TEXT
Links & Contents I Liked 88

Hello all,

It's link-time again! From the Öresund region straight to Uganda's tech sector, Rwanda's interference in Congo and Ben Affleck's 'better celebrity activism'. There's also a practical view on open aid and the question remains whether development offers what David Graeber calls 'bullshit jobs'. Great open access initiatives, a long essay on MOOCs and 'digital taylorism' and reflections on social networking in academia round off this week's review!


New on aidnography
Why you should attend the Örecomm Festival in Denmark & Sweden this September
This year's theme is Memory on Trial: Media, Citizenship and Social Justice, but the scope of the festival is much broader and a real treat for ethnographically inclined colleagues, including a workshop with top-notch anthropologists on Methods of Analysis in Ethnographic Studies of Mediated Memories as well as the screening of the award winning film 'The Act of Killing'

Gather: The Art and Science of Effective Convening

We are excited to present the result of two years of work with the publication of Gather: The Art and Science of Effective Convening - a unique guidebook for convening planners and change agents interested in harnessing the potential of collective intelligence through in-person convening.

GIVEN RECORDS
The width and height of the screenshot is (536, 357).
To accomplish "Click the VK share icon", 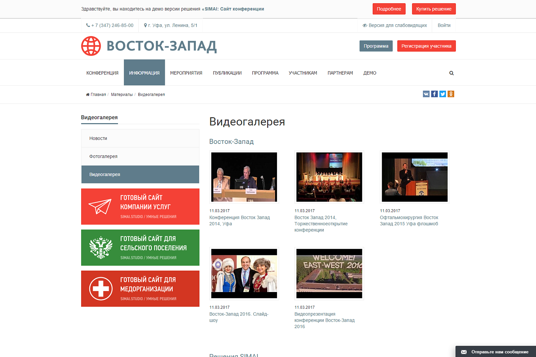I will pyautogui.click(x=426, y=94).
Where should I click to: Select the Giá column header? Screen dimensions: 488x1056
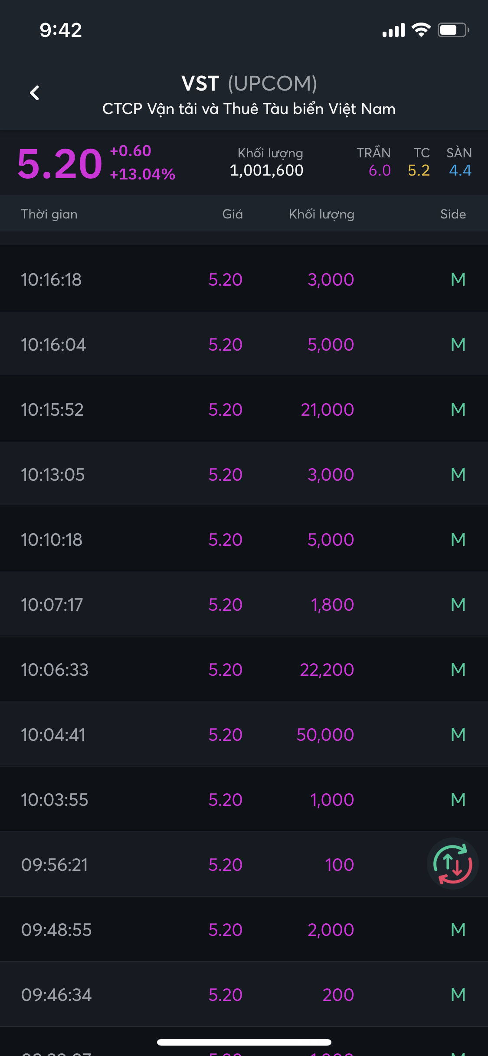232,214

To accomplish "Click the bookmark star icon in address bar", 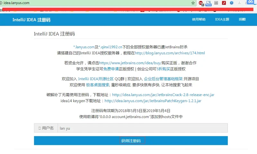I will [x=193, y=3].
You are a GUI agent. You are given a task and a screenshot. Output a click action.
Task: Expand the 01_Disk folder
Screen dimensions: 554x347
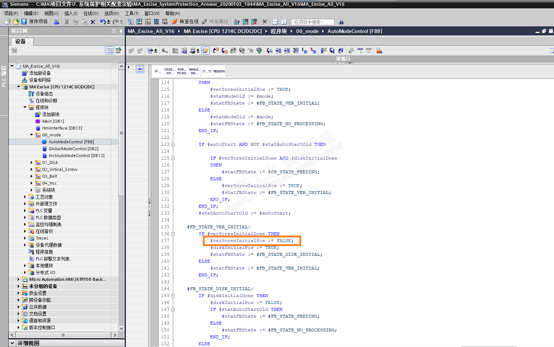31,162
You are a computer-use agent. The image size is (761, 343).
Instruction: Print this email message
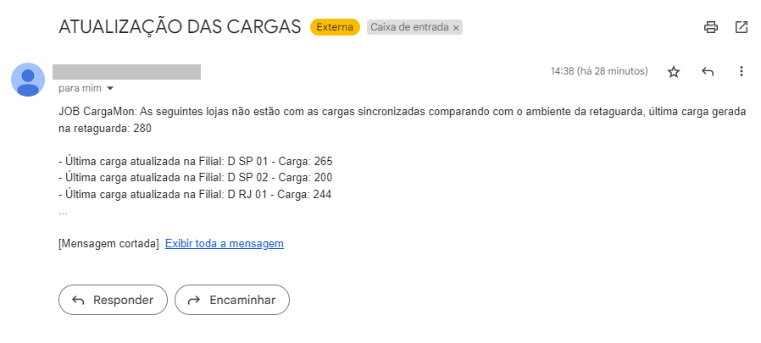tap(711, 27)
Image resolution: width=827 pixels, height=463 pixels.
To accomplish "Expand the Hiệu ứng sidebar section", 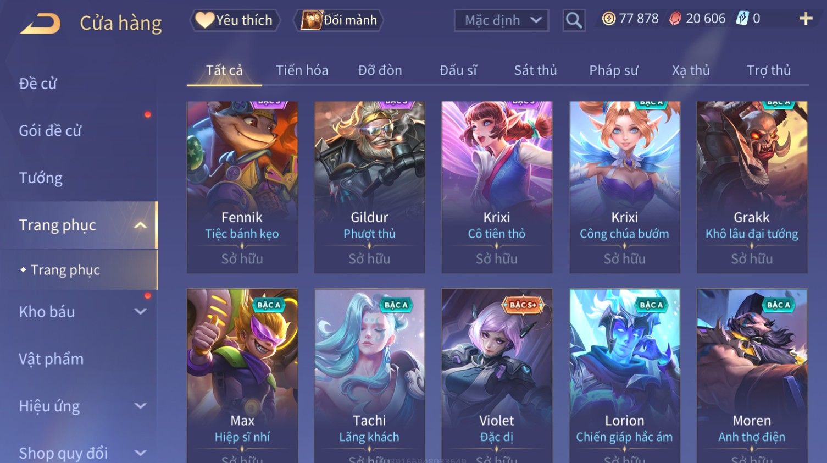I will coord(141,406).
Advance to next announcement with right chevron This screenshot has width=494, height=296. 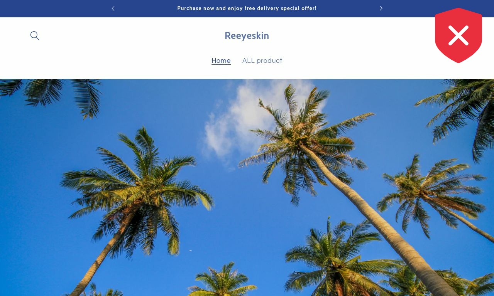pos(381,8)
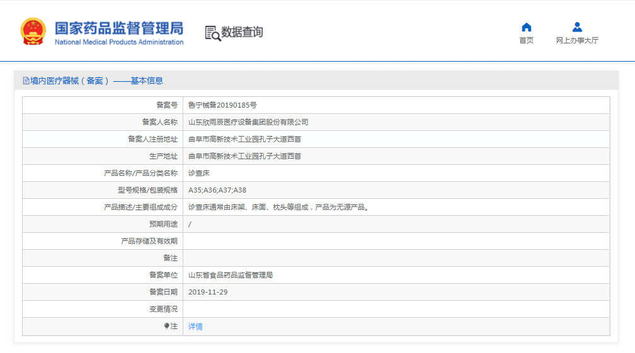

EXERCISE GOAL
Write a continuation of the links roundup text, starting right after its last sentence. The rows have nothing to do with the text.

TASK ANSWER
A new useful product looks at one of those activities the development industry is also renowned for...

More US international aid data released – now what? A user’s perspective

Kan-Dapaah had shared earlier in the day that the USAID’s new focus on country systems are right on, but that supporting the civil society watchdog function alongside these efforts was key. As Kan-Dapaah scrolled through the listing, however, just a glance at the vendor names shows how little US assistance is going directly to the Ghanaian government and to Ghanaian civil society.
Jennifer Lentfer sits down with a Ghanian governance, government and accounting expert to look at American aid data. The challenge with aid data will be to keep it simple enough for civil society and journalists to access and to provide a level of detail that makes accountability actually possible...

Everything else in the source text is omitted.